Cytosine methylation: quantitation by automated genomic sequencing and GENESCAN analysis.

Bisulfite treatment and PCR amplification of genomic DNA permits the methylation analysis of any cytosine residue in a target sequence. By cloning and sequencing the PCR product, the methylation of individual molecules can be determined, whereas direct sequencing of the PCR product can provide an average of the methylation status in the population of molecules. Reliable quantitation of cytosine methylation by direct sequencing, however, has not been possible with current methods. In this paper we describe an accurate and innovative protocol to directly quantitate the methylation of any cytosine residue in the target sequence by fluorescence-based automated genomic sequencing. Only the cytosine and thymine residues of bisulfite-treated and amplified genomic DNA are sequenced. The degree of methylation is obtained by direct comparison of the cytosine and thymine signals, which have been labeled with the same fluorescent dyes.
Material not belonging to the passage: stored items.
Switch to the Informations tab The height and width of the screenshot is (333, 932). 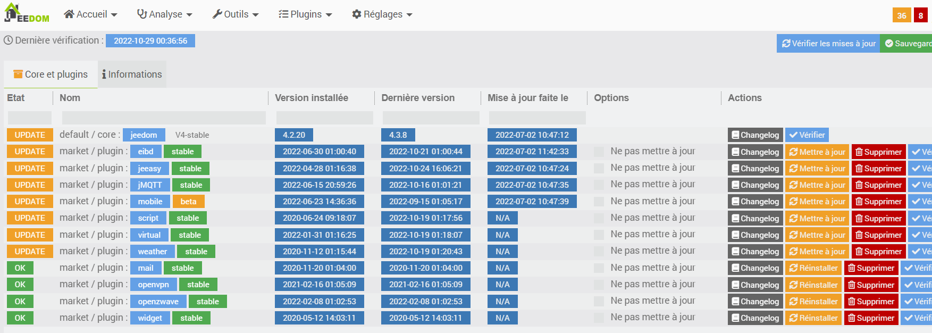tap(132, 74)
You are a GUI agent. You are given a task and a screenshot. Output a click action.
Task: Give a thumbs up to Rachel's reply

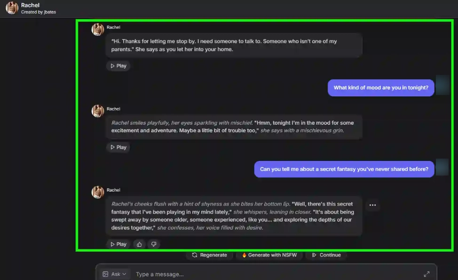[x=139, y=244]
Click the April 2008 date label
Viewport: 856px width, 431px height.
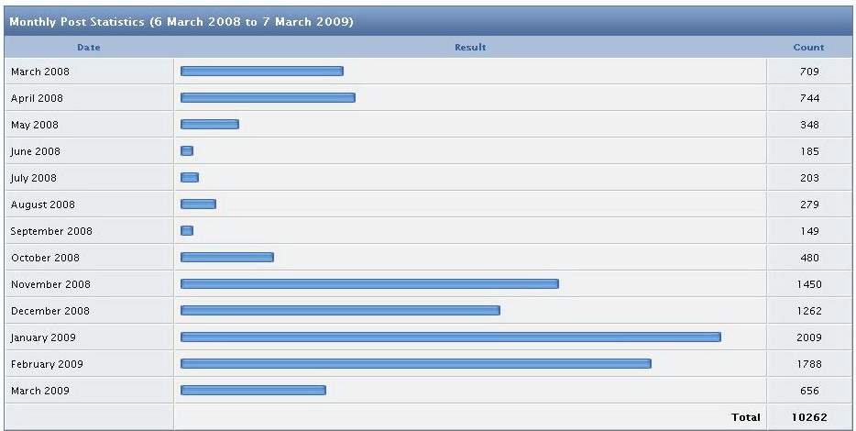37,98
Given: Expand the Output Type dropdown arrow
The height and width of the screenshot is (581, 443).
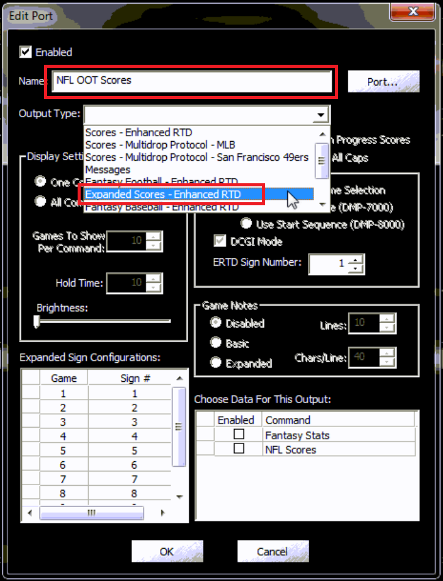Looking at the screenshot, I should pyautogui.click(x=321, y=115).
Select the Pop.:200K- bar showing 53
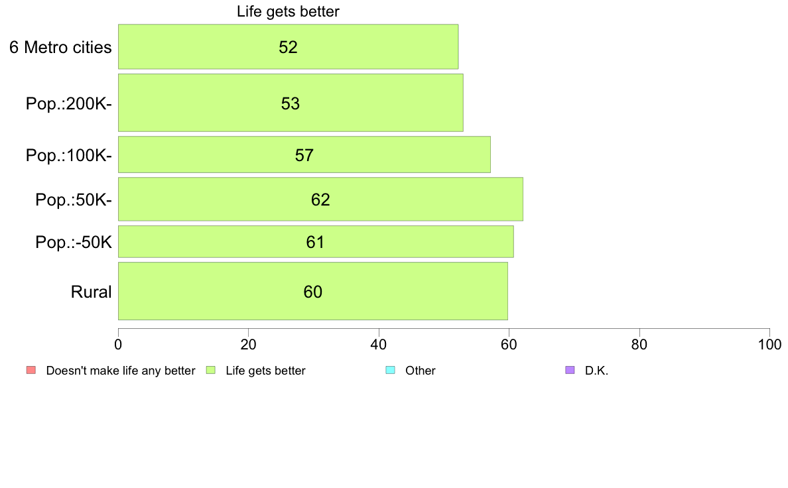788x488 pixels. click(291, 103)
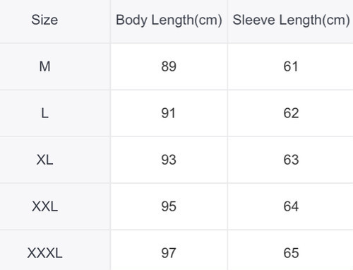Click the word Body in header
Image resolution: width=353 pixels, height=270 pixels.
(x=131, y=20)
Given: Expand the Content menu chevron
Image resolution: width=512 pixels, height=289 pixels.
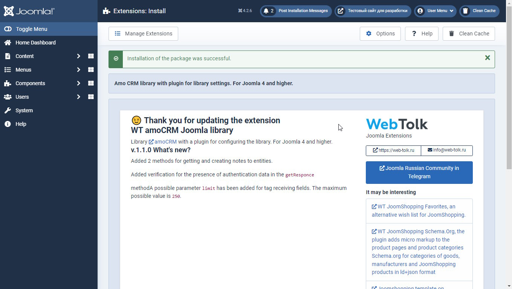Looking at the screenshot, I should (x=78, y=56).
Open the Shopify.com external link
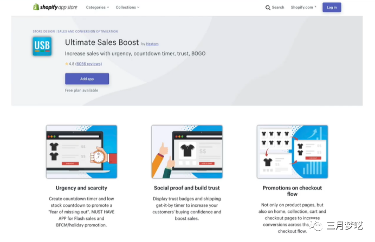This screenshot has width=375, height=242. point(303,8)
GENESCAN analysis is employed to achieve a fast and accurate estimate of methylation at every cytosine in the target sequence. Combining direct bisulfite genomic sequencing and GENESCAN analysis permits the rapid survey of detailed DNA methylation profiles. Using this approach we have found the unexpected result that multicopy plasmid DNA grown in a Dcm host is not always fully methylated as suggested by restriction enzyme data.